Apple Loop: New iPhone 8 Details Leak, Monument Valley 2 Secrets, Disappointing MacBook Pro Update
this week’s Apple Loop includes new details of the iPhone 8, Apple giving up on older iPhones, what the new MacBook Pro machines are missing, keeping the iPad Pro up to date, thoughts on the HomePod, the surprising sequel in the App Store, Apple’s AR ambitions, and the parody that was WWDC.
Goodbye To Older Apps In iOS 11
Of course the big news this week is Apple’s Worldwide Developer Conference. Let’s start with the changes to iOS. The eleventh version of the mobile operating system packs in a dark theme (suitable for the expected OLED screen on 2017’s new iPhone), new multi-tasking views for the iPad and iPad Pro to give them a more ‘desktop’ feel, and the addition of a File Manager. But there’s also some stings in the tail for Apple fans with iOS 11, including the loss of legacy 32-bit apps:
Apple pins the end of iPhone 5, iPhone 5C and iPad 4th gen support on the fact all three have 32-bit processors (the Apple A6 chip) and 64-bit is the future (it is). Well iOS 11 will also apply this logic to all 32-bit apps in the App Store.
Not only are 32-bit apps being canned, Apple won’t even allow users of newer iPhones, iPads and iPod Touch to use them when restoring devices. So if your iPhone 7 still uses a beloved legacy 32-bit app then know if you ever restore or replace/upgrade your iPhone in future the app will be missing. This is the price of progress and, if you are affected, you should blame lazy app developers not Apple.
New MacBook Pro’s Missing Hardware
As expected Apple updated the MacBook Pro and MacBook machines with Intel’s seventh-generation Kaby Lake chipset. That offers parity with Windows 10, but the range is still lacking in terms of cutting edge hardware. Joe Osborne looks at what is missing in the portable Macs:
That’s making it increasingly hard not to scoff at the term “Retina display” when looking at the MacBook Pro’s 2,560 x 1,600 and 2,880 x 1,800 pixel counts on the 13 and 15-inch models, respectively.
For instance, both the gorgeous Razer Blade and Dell XPS 15 of this year can be configured with sharper displays than either MacBook Pro. That means both of these laptops are better suited to creating and editing 4K – an ever-growing standard in the media world – media files than the MacBook Pro.
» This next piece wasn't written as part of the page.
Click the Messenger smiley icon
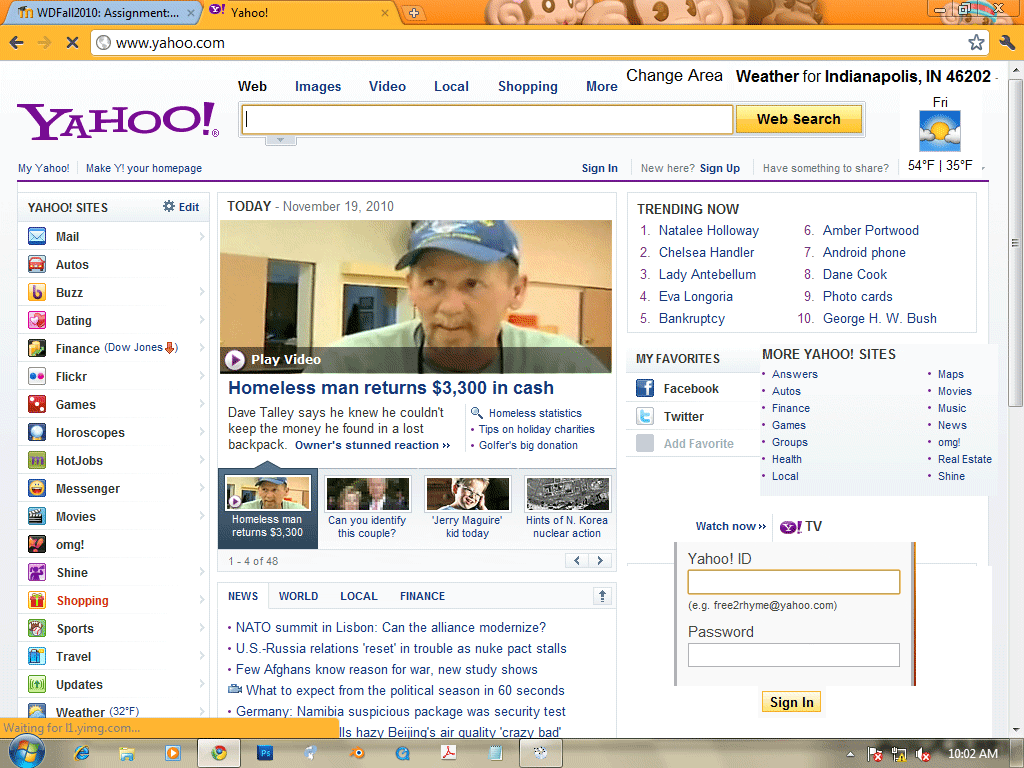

You can’t expect to work with 4K files on a screen that’s far below that in pixel count to begin with, at least with much confidence. And, to tell those customers to just pick up a 4K monitor isn’t a solution.
For the MacBook Pro to continue to keep pushing its Retina display moniker, it needs to go 4K in 2018.
Keeping The iPad Pro Up To Date
Apple also announced a number of new iPad Pro machines at WWDC, with updates to the 9.7 inch and 12.9 inch Pro models. Forbes; Gordon Kelly looks over the two new machines, to find out what has changed in the hardware, and what are the differences between the two new Pro machines, starting with the screens:
The most obvious starting point is size. Following 2017’s smartphone trend, Apple has made both its new iPad Pros more compact. The scene stealer is the enlarged 10.5-inch iPad Pro which fits into virtually the same footprint as its 9.7-inch predecessor, despite a 20% increase in display size.
…Later this year the iPhone 8 is expected to move from LCD to OLED. The new iPad Pros haven’t made the same move, but they have upped the bar for what we can expect from LCD.